To make this goal explicit, one needs to prove that
$$
\oint_C \mathbf{B}\cdot\text d\mathbf{s}=\mu_0 I_\text{encl},
$$
where $I_\text{encl}$ is the current enclosed by the path $C$, where $\mathbf{B}$ is given by the Biot-Savart law from some specified set of currents. The problem with this is that these set of currents can be relatively hard to specify; in particular, they could be line, surface, or volume currents, and each of those requires a slightly different (but equivalent) treatment.
To keep things simple, I will work here with volume currents, i.e. some current density $\mathbf{J}$ throughout space. This can be reduced to surface or line currents by taking the appropriate limit of very high current densities over very small areas, so this is also quite general. In this setting, the Biot-Savart law can be expressed as
$$
\mathbf{B}(\mathbf{r})=\frac{\mu_0}{4\pi}\int
\frac{\mathbf{J}(\mathbf{r}')\times(\mathbf{r}-\mathbf{r}')}{|\mathbf{r}-\mathbf{r}'|^3}
\text d^3\mathbf{r}'.
$$
The proof then reduces to a calculation:
$$
\begin{align}
I_\text{encl}&\stackrel{?}{=}
\frac{1}{\mu_0}\oint_C \mathbf{B}(\mathbf{r})\cdot\text d\mathbf{s}
=
\frac{1}{4\pi}\oint_C \left(
\int
\frac{\mathbf{J}(\mathbf{r}')\times(\mathbf{r}-\mathbf{r}')}{|\mathbf{r}-\mathbf{r}'|^3}
\text d^3\mathbf{r}'
\right)\cdot\text d\mathbf{s}.
\end{align}
$$
The way to tackle this integral is to (1) change the line integral to a surface integral using Stokes' theorem, and then (2) change the order of integration, to perform the $\mathbf{r}$ integral first.
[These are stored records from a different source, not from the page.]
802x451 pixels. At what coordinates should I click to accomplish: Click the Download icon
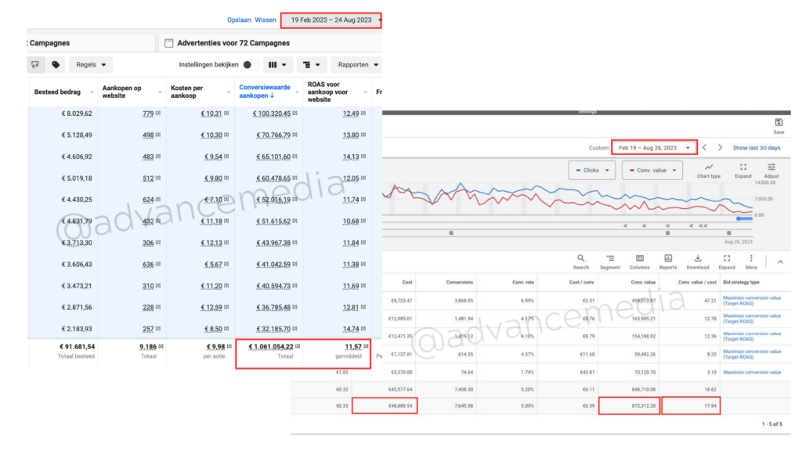point(697,261)
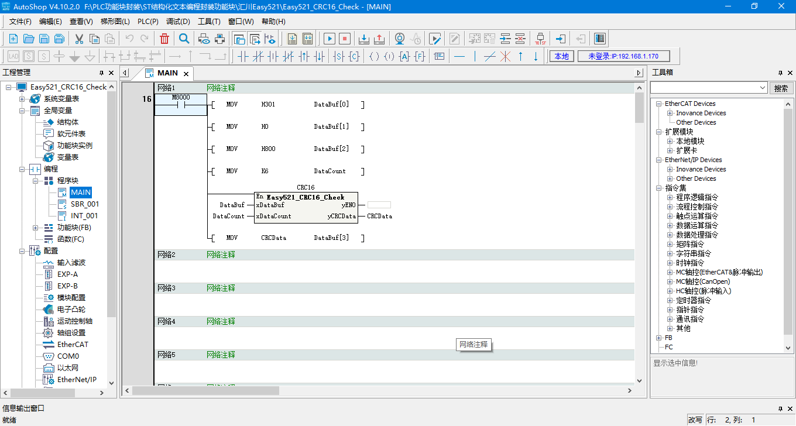Expand the 功能块(FB) tree node
This screenshot has height=426, width=796.
tap(36, 228)
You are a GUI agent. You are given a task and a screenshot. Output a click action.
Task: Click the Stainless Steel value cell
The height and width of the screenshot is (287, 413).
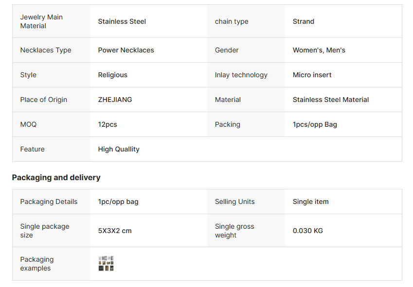pyautogui.click(x=122, y=21)
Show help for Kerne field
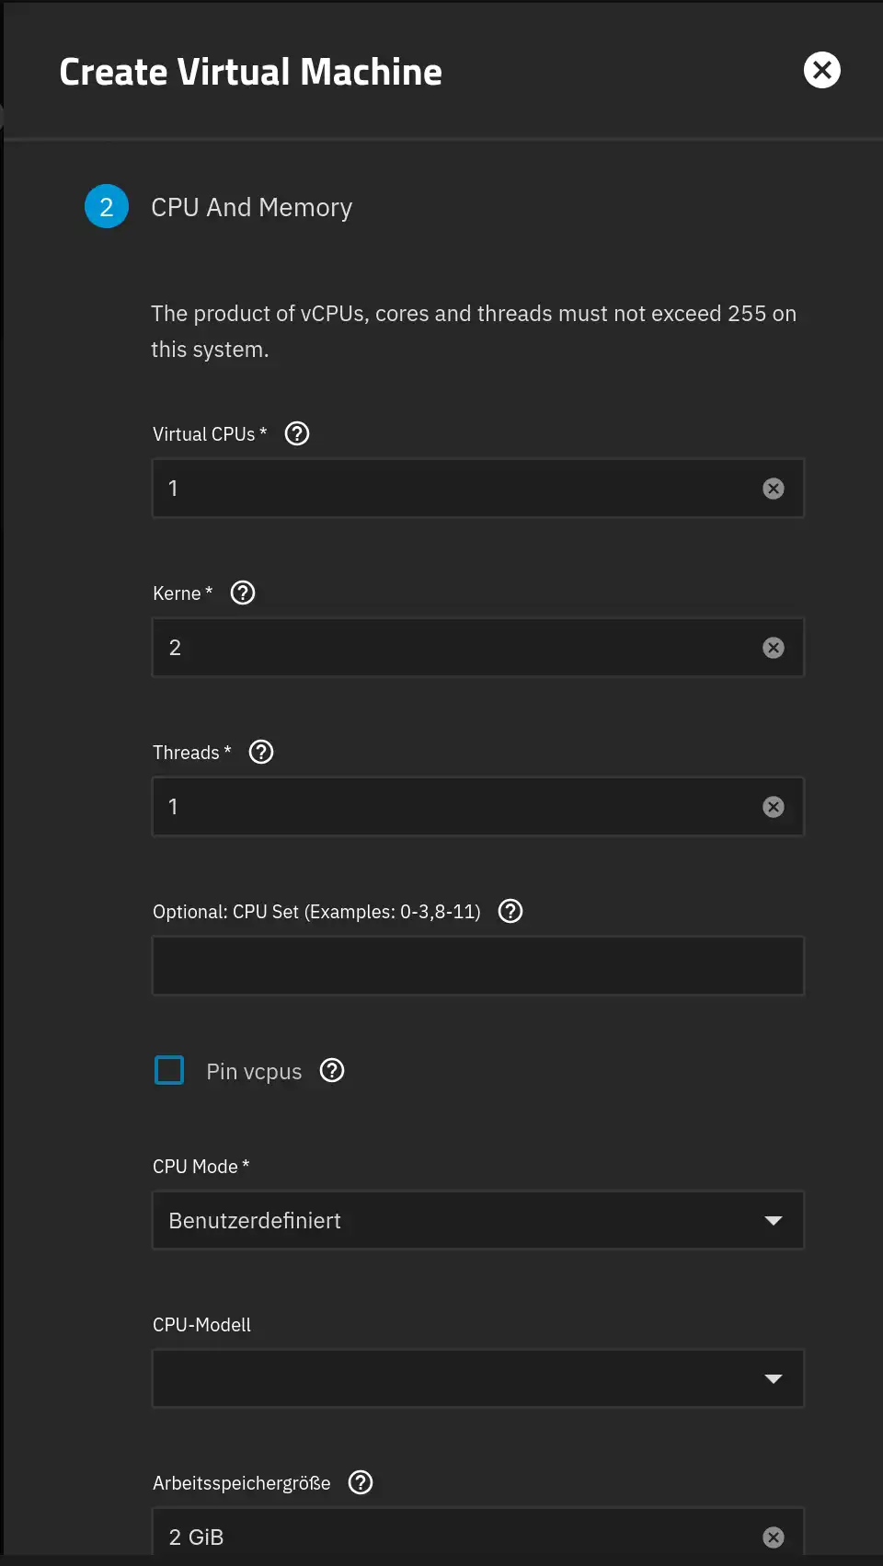 [x=243, y=593]
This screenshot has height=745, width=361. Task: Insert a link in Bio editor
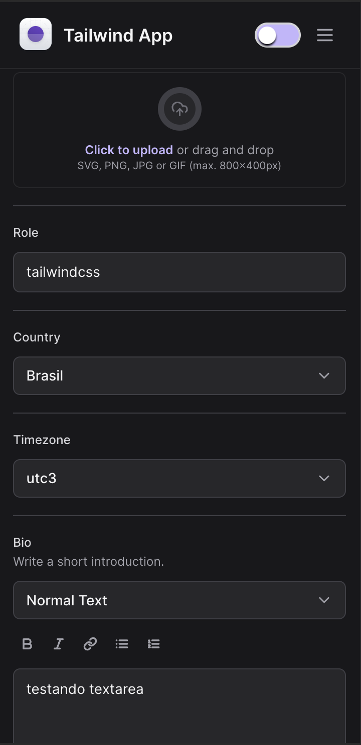point(90,644)
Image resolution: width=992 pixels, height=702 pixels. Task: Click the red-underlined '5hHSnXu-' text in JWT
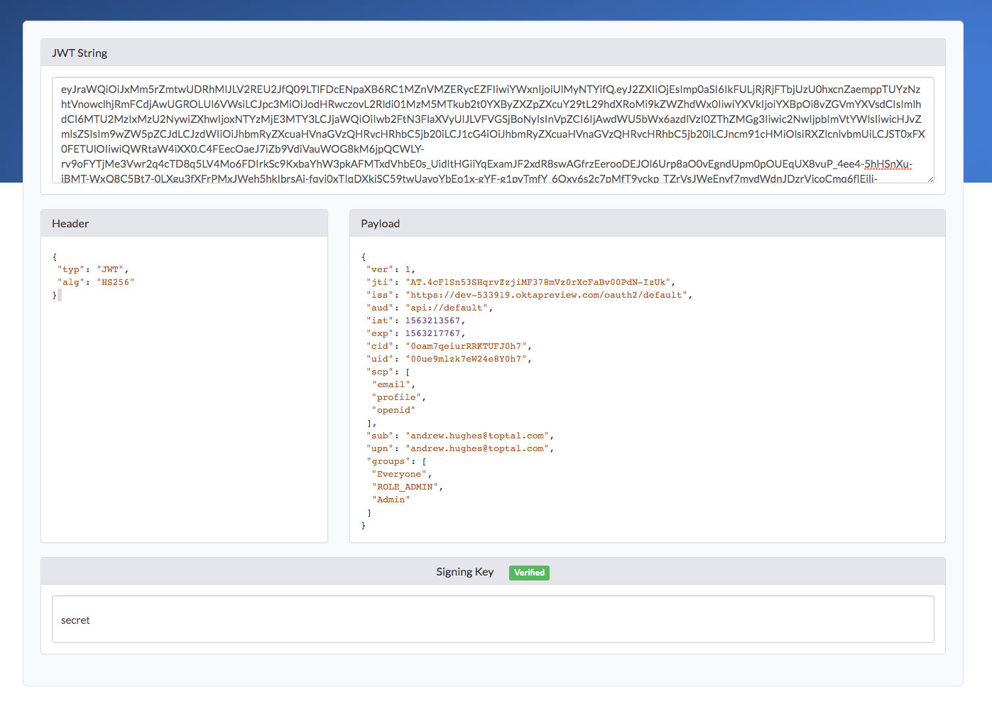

Thus:
$$
\begin{align}
I_\text{encl}&\stackrel{?}{=}
\frac{1}{4\pi}\int_S \nabla_\mathbf{r}\times\left(
\int
\frac{\mathbf{J}(\mathbf{r}')\times(\mathbf{r}-\mathbf{r}')}{|\mathbf{r}-\mathbf{r}'|^3}
\text d^3\mathbf{r}'
\right)\cdot\text d\mathbf{A}
\\ & =
\frac{1}{4\pi}
\int \left[
\int_S \nabla_\mathbf{r} \times\left(
\frac{\mathbf{J}(\mathbf{r}')\times(\mathbf{r}-\mathbf{r}')}{|\mathbf{r}-\mathbf{r}'|^3}
\right)\cdot\text d\mathbf{A}
\right] \text d^3\mathbf{r}'.
\end{align}
$$
To calculate the curl, you can use a nifty trick: the fraction with the cross product can actually be expressed as a curl itself:
$$
\frac{\mathbf{J}(\mathbf{r}')\times(\mathbf{r}-\mathbf{r}')}{|\mathbf{r}-\mathbf{r}'|^3}
=\nabla_\mathbf{r}\times \frac{\mathbf{J}(\mathbf{r}')}{|\mathbf{r}-\mathbf{r}'|}
$$
(which has a whole lot of physical content in itself: if you integrate with respect to $\mathbf{r}'$, it will return a vector potential $\mathbf{A}$ such that $\mathbf{B}=\nabla\times \mathbf{A}$). This is a direct application of a standard identity. If you now apply the double curl, you get
$$
\begin{align}
\nabla_\mathbf{r} \times\left(
\frac{\mathbf{J}(\mathbf{r}')\times(\mathbf{r}-\mathbf{r}')}{|\mathbf{r}-\mathbf{r}'|^3}
\right)
& =
\nabla_\mathbf{r} \times\left(
\nabla_\mathbf{r}\times \frac{\mathbf{J}(\mathbf{r}')}{|\mathbf{r}-\mathbf{r}'|}
\right)
\\& =
\nabla_\mathbf{r} \left(\nabla_\mathbf{r} \cdot
\frac{\mathbf{J}(\mathbf{r}')}{|\mathbf{r}-\mathbf{r}'|}
\right)
-\nabla_\mathbf{r}^2
\frac{\mathbf{J}(\mathbf{r}')}{|\mathbf{r}-\mathbf{r}'|}.
\end{align}
$$
These derivatives must be treated with care, because the Coulomb kernel that's being differentiated is singular at $\mathbf{r}=\mathbf{r}'$. This can be done correctly, and to do this right you should use the in-the-distributional-sense derivative
$$
\nabla_\mathbf{r}^2 \frac{1}{|\mathbf{r}-\mathbf{r}'|}=-4\pi\delta(\mathbf{r}-\mathbf{r}').
$$
With a bit of foresight, you can see that this is the term that matters, and that the other one must integrate out to zero. This is indeed the case; the simplest proof I can think of hinges on bouncing the derivatives over to $\mathbf{r}'$.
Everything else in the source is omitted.